La hipocresía del discurso social sobre el trabajo tiene otra vuelta de tuerca en el caso de las mujeres: el feminismo estatal nos dice que la “incorporación de la mujer al trabajo” es un hecho reciente, producto de una larga lucha, que debemos acoger con entusiasmo. Ya decía Emma Goldman que las mujeres íbamos a tener que emanciparnos de nuestra emancipación.
Este discurso oficial sobre el acceso de la mujer a empleos da por bueno que todo el trabajo de cuidados y de reproducción de la vida humana que hemos desarrollado las mujeres durante la larga historia del mundo no existe. También considera universal y atemporal la experiencia de las mujeres de la burguesía, que fueron recluidas en las casas y convertidas en el ‘ángel del hogar’, ignorando que las mujeres proletarias han trabajado siempre, por salarios de miseria, en fábricas, como nodrizas, como lavanderas, como costureras, o jornaleras.
Es cierto que las mujeres, también las de clase obrera, fueron ‘arreadas’ poco a poco por el Estado hacia el interior de los hogares. En España esto ocurrió sobre todo bajo el franquismo, durante el largo éxodo del campo a las ciudades, con una política pronatalista y de apoyo al salario familiar que creó un sinfín de amas de casa obreras, ahorradoras y obedientes. Fue una delas claves para desmontar la antigua lucha obrera y hacer el tránsito de la barricada a la barriada.

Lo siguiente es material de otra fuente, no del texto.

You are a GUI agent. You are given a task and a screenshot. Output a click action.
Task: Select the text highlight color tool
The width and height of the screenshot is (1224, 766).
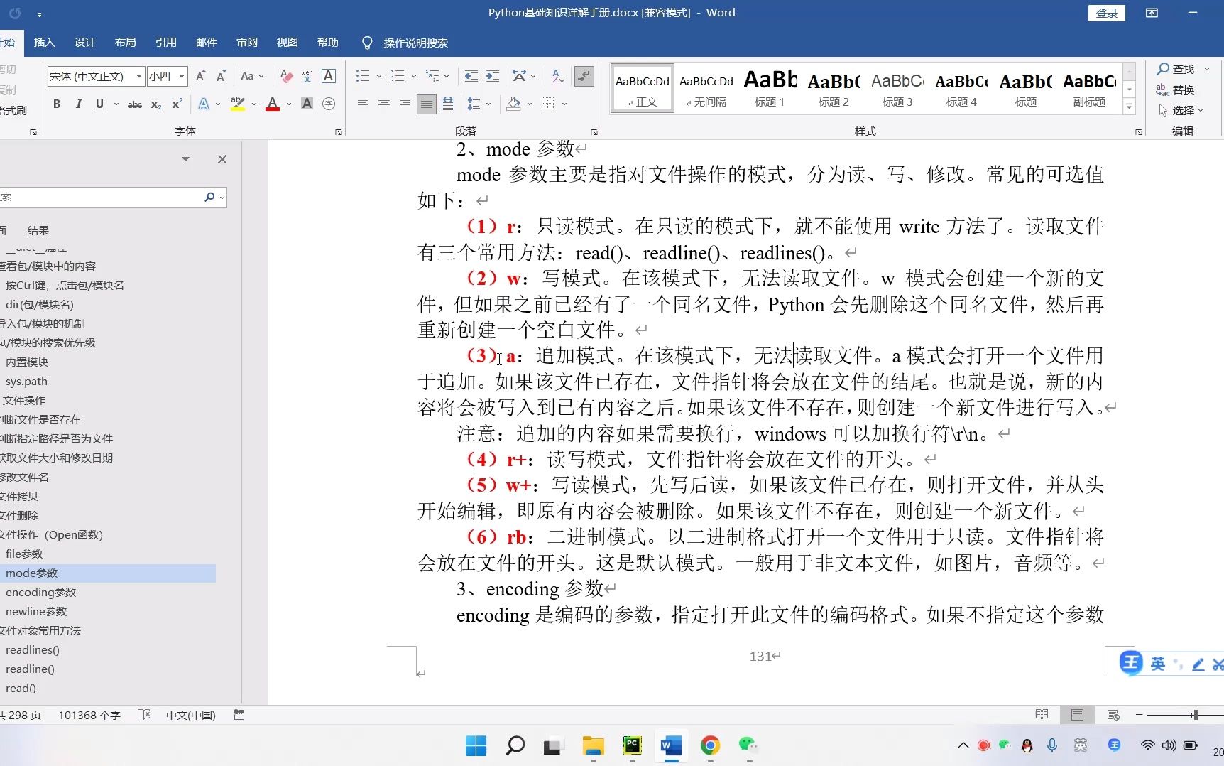pyautogui.click(x=237, y=104)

Esta organización cerró completamente el círculo de la división sexual del trabajo: ellas, dedicadas a ‘sus labores’, y a conseguir que los niños fueran limpios a la escuela y no alborotaran cuando llegara el padre; ellos, obedientes al patrón pero amos y señores en sus casas. Y cuando la sociedad de consumo de masas hizo necesario ampliar la base de consumidores y multiplicar al infinito las falsas necesidades, de pronto fue mejor que las abnegadas madres fuesen mujeres liberadas con trabajo. El ama de casa fue denigrada, convertida en la risible ‘maruja’, y los niños desaparecieron de la ecuación; que los cuiden las abuelas, las escuelas con monitores mal pagadas, o que los aparquen delante de la tele. Es loque tiene haber sido siempre un trabajo sin importancia.

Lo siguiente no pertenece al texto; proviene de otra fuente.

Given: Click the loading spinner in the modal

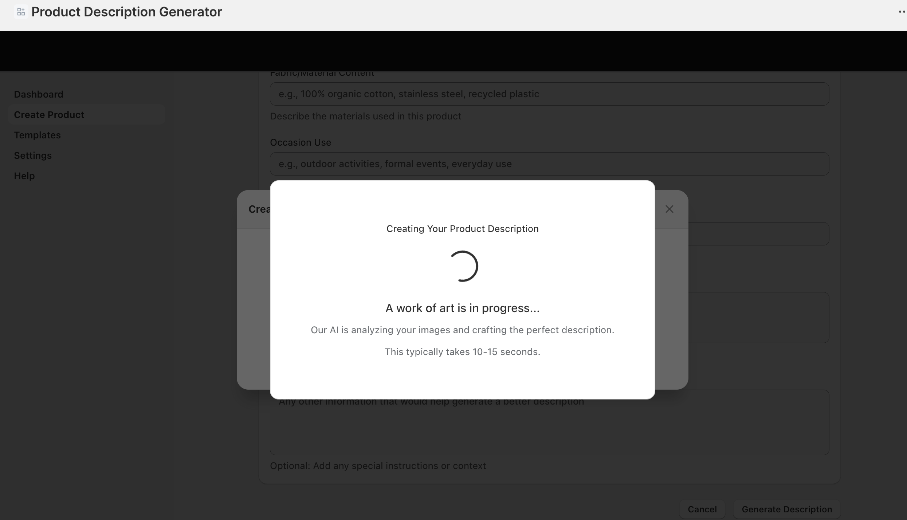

De forma que nos encontramos con una organización social que finge que los niños y los viejos se cuidan solos, o son una tarea marginal y menor: es mucho más importante, dónde vas a parar, darle patadas a un balón, un juego que mueve millones y crea millonarios, mientras las tareas indispensables para el sostenimiento de la vida se cubren con salarios de miseria. Del mismo modo, los trabajos de ‘cuello blanco’, que no sirven para nada útil o que directamente empeoran la vida comunitaria, están bien pagados y tienen prestigio social, mientras los indispensables, desde cultivar la comida a limpiar las calles, carecen de valor social.
Frente a este sinsentido, reivindicamos un trabajo humano que cubra necesidades reales, que sirva para expresar la creatividad y desarrollar las capacidades personales y que sitúe como prioridad el cuidado de la vida y no la acumulación avariciosa de dinero.